I learned in Sunday School, as all Christian children do, that the way we are to survive the great spiritual war of daily life is to “put on the full armor of God.” Paul gives this instruction in his letter to Ephesus. The armor, he writes, includes the “belt of truth,” “breastplate of righteousness,” “the shield of faith” and “the helmet of salvation and the sword of the Spirit, which is the word of God.”
This is about as militant a passage as the song we used to sing “Onward Christian Soldiers.” We’re not actually marching off to war, and if we were the battle would require different tools. The shield of faith only goes so far in hand-to-hand combat.

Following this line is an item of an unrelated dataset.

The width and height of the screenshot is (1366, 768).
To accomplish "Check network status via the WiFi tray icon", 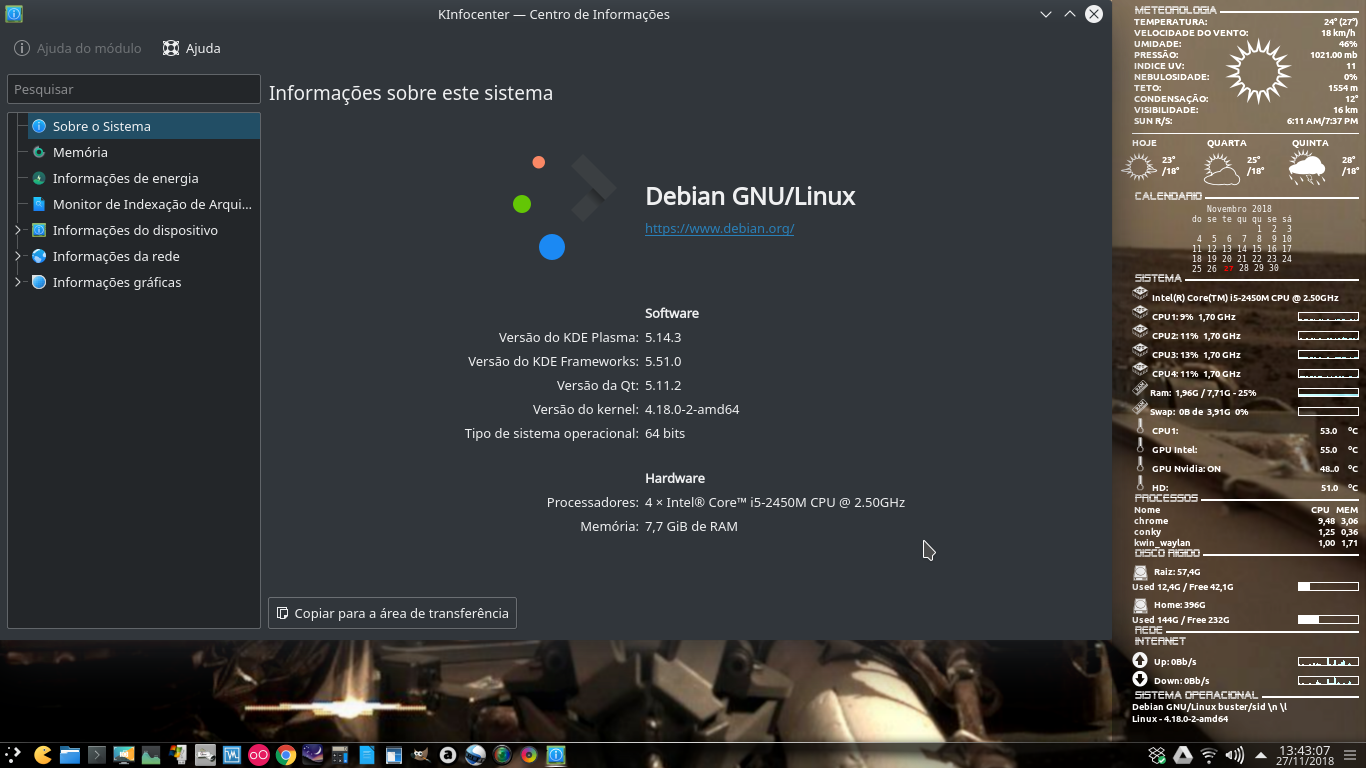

But this passage, along with a few other choice verses from the Bible’s New Testament, found there way onto Pentagon cover sheets around the time the United States led an invasion on Iraq. The cover sheets’ existence were recently revealed in a GQ profile of former Secretary of State Donald Rumsfeld, titled “And He Shall Be Judged.”
“Therefore put on the full armor of God, so that when the day of evil comes, you may be able to stand your ground, and after you have done everything, to stand.” [The quote appears over an image of a tank at sunrise]
“Commit to the LORD whatever you do, and your plans will succeed.” [The quote appears over an image of a soldier in Baghdad]
“It is God’s will that by doing good you should silence the ignorant talk of foolish men.” [The quote appears over an image of Saddam Hussein]
“Open the gates that the righteous nation may enter, The nation that keeps faith.” [The quote appears over an image of tanks entering an Iraqi city]
Obviously, these passages were stripped of context and re-appropriated for political purposes. But just how bad was it? Well, Manya Brachear relates a sobering comparison:
some Jewish and Christian leaders say that the biblical passages were misused—just as moderate Muslims say Al Qaeda twisted the Koran to justify the Sept. 11, 2001, attacks.
She goes on in her article, a follow-up on the GQ story for the Chicago Tribune and LA Times, to quote a few of those religious leaders and to question “Whether Rumsfeld acted out of authentic religious motivation or, as some critics have suggested, to sell a war to an evangelical president.”